Laser beam surgery has now made it possible to correct many common eye defects caused by irregularities in the shape of the lens of the eve relative to the size of the eyeball. For those with severely impaired eyesight, this means a welcome escape from a serious handicap. However, for children who are only mildly shortsighted, the operation could cause problems as well as benefits, for myopia is a source of success and social mobility. Some have argued that there is a correlation between myopia and innate intelligence, which are simultaneously caused by two related patterns of genes. It has even been suggested that the manifest success of spectacle-wearing peoples such as the Japanese and the Jews and the relative failure of members of ethnic groups with good eyesight merely reflects this correlation. Whether this hypothesis is true or not may never be determined, for it is far too politically incorrect a theory to receive the research funding necessary to test it.

Rather, it is generally assumed by those who hold power in the health, education, and welfare bureaucracies that the link is an environmental one. For most of human history the myopic were failures and doomed to the earK death that was the fate of those who could not see a charging mammoth, an enraged hippo or a horde of scimitar-waving Mamelukes until it was too late. In the modern world, by contrast, success goes to those who concentrate all their attention on objects next to their noses—a computer screen, a microscope, a balance sheet, or a legal loophole. That the world beyond is a blurred penumbra visible only through a lens of glass or plastic is a very real advantage, for it cuts out the distractions of sport, sex, and scenery that lead most of us astray, for the perfect-sighted, the publicity given to the rise of the myopic has confirmed their worst secret fear: that old four-eyes, the squit-faced swot, whom they hated at school, really has overtaken them.

For the lower classes myopia and the wearing of spectacles assist those who are reasonably intelligent to rise in the world through entrepreneurship or education because they decisively block off such queer routes to mobility as football, crime, the entertainment industry, or marriage to a rich spouse. Men never make passes at girls who wear glasses, nor do pebble-lensed football players masquerading as stars. Since the chances of any particular lower-class individual making it to the top through male agility or female beauty are very small indeed, those who know from an early age that they are shortsighted and unsightly are saved from a dangerous delusion and are motivated to seek more reliable wavs of bettering themselves. Shortsightedness breeds farsightedness while those who dreamed of stardom end up where they began, at the bottom of the heap.

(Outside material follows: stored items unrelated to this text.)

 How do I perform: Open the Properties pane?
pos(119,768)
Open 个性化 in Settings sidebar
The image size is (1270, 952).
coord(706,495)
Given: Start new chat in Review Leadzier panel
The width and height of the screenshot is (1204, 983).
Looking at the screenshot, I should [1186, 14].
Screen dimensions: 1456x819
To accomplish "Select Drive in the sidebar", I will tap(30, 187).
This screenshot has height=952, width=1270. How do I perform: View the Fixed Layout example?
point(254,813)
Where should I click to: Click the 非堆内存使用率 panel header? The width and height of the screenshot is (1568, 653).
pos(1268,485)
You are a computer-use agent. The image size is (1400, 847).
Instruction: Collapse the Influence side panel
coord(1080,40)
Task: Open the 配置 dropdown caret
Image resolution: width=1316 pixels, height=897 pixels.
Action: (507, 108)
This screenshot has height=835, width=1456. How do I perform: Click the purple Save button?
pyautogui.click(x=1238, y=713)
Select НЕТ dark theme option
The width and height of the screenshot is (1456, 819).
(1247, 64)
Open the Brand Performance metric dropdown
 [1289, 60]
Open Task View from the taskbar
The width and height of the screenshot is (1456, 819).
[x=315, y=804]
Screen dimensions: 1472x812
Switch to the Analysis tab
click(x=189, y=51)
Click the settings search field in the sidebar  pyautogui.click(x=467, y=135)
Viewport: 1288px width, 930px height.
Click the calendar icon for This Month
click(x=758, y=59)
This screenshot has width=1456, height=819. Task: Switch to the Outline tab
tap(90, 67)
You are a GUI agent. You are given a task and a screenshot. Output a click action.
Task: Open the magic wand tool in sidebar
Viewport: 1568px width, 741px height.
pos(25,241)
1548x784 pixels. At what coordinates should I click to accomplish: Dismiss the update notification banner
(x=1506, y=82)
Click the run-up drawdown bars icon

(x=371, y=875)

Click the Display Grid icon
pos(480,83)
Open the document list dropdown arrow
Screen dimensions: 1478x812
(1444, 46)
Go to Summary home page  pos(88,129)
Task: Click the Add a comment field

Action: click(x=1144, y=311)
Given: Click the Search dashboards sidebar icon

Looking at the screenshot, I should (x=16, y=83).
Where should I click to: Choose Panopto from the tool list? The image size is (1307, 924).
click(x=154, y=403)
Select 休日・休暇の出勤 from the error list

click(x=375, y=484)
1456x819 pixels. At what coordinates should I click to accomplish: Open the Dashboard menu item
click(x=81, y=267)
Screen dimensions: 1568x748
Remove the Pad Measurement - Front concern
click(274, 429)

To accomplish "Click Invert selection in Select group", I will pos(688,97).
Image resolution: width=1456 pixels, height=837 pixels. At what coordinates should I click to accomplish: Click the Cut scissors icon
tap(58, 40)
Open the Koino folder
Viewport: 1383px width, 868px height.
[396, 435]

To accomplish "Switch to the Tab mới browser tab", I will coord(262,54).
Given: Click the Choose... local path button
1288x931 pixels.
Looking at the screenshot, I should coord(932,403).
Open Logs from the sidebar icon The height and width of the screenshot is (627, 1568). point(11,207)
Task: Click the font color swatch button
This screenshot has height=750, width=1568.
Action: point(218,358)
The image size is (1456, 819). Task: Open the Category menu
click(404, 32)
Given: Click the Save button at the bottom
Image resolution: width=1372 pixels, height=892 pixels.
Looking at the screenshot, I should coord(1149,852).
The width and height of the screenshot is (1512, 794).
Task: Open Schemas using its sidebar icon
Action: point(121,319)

The discovery of the link between myopia and success has created deep ideological divisions among socialists comparable to those that led to the collapse of the Labor government in 1951, when Harold Wilson and Nye Bevan resigned over the crucial issue of whether the state should provide free eyeglasses and false teeth as part of the National Health Service. The cabinet decided that there was no such thing as a free munch, but its left wing disagreed, and the government collapsed and then lost the ensuing general election. In other countries politics is spectacle; in Britain spectacles are politics.

The old guard of the British left still proclaim that everyone has the right to perfect eyesight, if not better, and wants eyeglasses, contact lenses, and laser surgery to be provided free by the state. The revisionists, however, feel that it is wrong to deprive myopic lower-class children of a defect that would enable them to rise in the world. Accordingly they argue that spectacles in the good old-fashioned National Health Service frames (you can have any shape you like provided it is round) should be free to all, but that the laser beam correction of myopia should be left to private medicine, which the poor can’t afford. The vanity of the rich will ensure that their children’s poor eyesight, like their crooked teeth, will be operated on, regardless of cost, but an unintended consequence of this will be the loss of an important part of their good start in life. Somewhere below them the bespectacled sons and daughters of menials will be steadily climbing up the ladder while they fall down the snake. For those radical socialists who believe in massive positive discrimination, even this is not enough. Equality demands a radical redistribution of myopia in a way that favors those disadvantaged by social class, race, ethnicity, sexual preference, or stupidity: they have a right to shortsightedness that must be provided by the state for those not so favored by nature. If laser surgery can cure myopia, it can also create it. In this way, they argue, bourgeois concepts of health can be subordinated to the higher goal of social equality, much as has long been true of education, welfare, and religion. In the coming socialist Utopia, visible only to those with the correct radical astigmatism, myopia, like abortion or the removal of unsightly tattoos, will be not only a medical right but a social necessity.